Stricter emission rules and stricter liability

The emission limits for motorcycles and scooters will become stricter. The Commission suggests a stepped approach to make new bikes comply with the Euro 5 and Euro 6 norms until 2020. FEMA was pushing for the early introduction of these steps as well as for making the manufacturers responsible for the durability of the required emission level. Indeed the Commission proposes a durability requirement of 50.000 km for motorcycles that will comply with Euro 6. This means that for the first time the manufacturer can be held liable in case emission values degrade over time.

Starting from 2017 all powered two-wheelers will be equipped with on-board diagnostic (OBD) systems to monitor failure and deterioration of engine and vehicle management systems. FEMA made clear that OBD could represent a benefit for the consumers only if the information provided would be freely accessible. So far the Commission promises "reasonable and proportionate fees for access to vehicle repair and maintenance information" for dealers and repairers. FEMA already advised the Commission that "repairers" must include individuals which would not have an additional cost. Commission officials have signalled their support.

No more engine modification, no more braking without electronics?

Commission wants to prevent or at least to strictly hamper any private technical modification of the "powertrain" aimed at improving torque, power or maximum speed of road legal bikes. Before the development of any detailed measures, a study will be conducted in order to clarify whether modifications have been representing any significant danger to the environment or to the safety of riders so far.

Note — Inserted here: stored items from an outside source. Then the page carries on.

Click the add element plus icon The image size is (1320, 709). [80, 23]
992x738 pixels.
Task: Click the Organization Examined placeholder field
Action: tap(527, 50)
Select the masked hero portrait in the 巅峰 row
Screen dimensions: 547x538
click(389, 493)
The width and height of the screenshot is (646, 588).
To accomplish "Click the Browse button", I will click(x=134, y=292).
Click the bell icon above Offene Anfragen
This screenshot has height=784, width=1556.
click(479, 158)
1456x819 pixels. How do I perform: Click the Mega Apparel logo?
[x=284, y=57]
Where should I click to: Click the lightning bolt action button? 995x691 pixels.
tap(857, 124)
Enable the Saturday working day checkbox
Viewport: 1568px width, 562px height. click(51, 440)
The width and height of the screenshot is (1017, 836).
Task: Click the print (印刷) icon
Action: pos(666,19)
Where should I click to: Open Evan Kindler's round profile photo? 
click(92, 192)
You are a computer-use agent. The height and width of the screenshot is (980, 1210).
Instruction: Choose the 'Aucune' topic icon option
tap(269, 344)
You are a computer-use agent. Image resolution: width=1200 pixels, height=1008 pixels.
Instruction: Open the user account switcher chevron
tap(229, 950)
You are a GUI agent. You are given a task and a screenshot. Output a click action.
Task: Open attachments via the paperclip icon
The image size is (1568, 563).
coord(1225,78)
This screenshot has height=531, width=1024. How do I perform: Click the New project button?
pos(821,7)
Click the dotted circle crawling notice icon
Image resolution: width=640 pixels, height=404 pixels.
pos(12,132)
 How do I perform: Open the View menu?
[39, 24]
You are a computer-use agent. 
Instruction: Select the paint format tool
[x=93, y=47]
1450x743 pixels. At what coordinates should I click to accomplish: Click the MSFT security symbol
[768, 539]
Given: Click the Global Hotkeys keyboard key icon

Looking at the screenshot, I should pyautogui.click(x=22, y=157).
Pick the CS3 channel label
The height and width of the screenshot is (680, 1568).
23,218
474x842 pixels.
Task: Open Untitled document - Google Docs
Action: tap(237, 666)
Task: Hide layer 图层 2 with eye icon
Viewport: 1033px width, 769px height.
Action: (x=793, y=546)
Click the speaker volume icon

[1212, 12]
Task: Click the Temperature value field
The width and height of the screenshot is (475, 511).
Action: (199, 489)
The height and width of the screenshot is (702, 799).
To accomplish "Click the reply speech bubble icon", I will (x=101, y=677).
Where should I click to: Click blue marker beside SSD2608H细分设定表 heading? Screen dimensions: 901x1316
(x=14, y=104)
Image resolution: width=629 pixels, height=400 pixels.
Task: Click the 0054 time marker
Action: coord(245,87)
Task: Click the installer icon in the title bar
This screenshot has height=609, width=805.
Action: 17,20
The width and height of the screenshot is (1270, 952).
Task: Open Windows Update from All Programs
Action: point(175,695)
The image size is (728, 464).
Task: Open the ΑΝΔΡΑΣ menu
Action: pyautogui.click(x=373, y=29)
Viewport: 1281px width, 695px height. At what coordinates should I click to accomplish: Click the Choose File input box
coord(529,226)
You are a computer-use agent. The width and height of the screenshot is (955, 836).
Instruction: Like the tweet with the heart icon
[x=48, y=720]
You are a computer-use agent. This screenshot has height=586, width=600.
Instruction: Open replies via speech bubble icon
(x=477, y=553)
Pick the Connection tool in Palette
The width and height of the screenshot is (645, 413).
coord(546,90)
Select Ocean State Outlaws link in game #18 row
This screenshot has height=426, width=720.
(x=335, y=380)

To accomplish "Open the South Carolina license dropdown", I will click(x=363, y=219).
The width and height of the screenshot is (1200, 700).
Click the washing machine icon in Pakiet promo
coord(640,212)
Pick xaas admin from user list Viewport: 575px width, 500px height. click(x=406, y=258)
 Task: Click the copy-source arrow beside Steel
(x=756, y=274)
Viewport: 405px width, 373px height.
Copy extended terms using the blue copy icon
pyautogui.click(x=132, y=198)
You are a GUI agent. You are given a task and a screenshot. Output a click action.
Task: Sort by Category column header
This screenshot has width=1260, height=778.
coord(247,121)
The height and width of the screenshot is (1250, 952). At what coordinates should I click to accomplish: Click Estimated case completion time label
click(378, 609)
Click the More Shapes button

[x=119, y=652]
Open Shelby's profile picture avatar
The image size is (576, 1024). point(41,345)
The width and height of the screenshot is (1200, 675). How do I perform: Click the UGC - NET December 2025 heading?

FEMA claims that the responsibility to ensure that a machine is appropriate to a given driving licence status should remain to the rider which would maintain the possibility to modify any part of the bike. The Commission agreed to consult delegates of FEMA once again regarding this issue.

Disregarding FEMA's objection, the Commission decided to introduce mandatory anti-lock brakes for all new motorcycles with an engine bigger than 125cc being sold from 2017 onwards. Scooters and light motorcycles between 50cc and 125cc will have to be equipped with combined braking systems or anti-lock brakes. ABS has many advantages and FEMA believes that manufacturers should provide optional ABS for every model they are offering. However, there are still questions to be clarified regarding additional costs for purchase and maintenance of the bike as well as durabililty and reliablity requirements. In any case, there must be an on/off button for rides on non-paved roads.

Eco-labelling, automatic headlights and exemptions for small series

Manufacturers will have to clearly indicate fuel consumption as well as the amount of CO2 produced by the models they are offering as campaigned for by FEMA. Another new provision is that the headlights of new bikes will have to switch on automatically. The measure has been suggested by the major manufacturers and has been implemented already. FEMA advised the Commission to link the mechanism to the start of the engine instead of being switched on by the ignition.

FEMA has always supported the individual riders and businesses engaged in the well established tradition of customizers and producers of small batch series of motorcycles. The Commission took notice of the special requirements of such niche products and included exemptions for small series into the proposed regulation as well as the perpetuation of single vehicle approval schemes.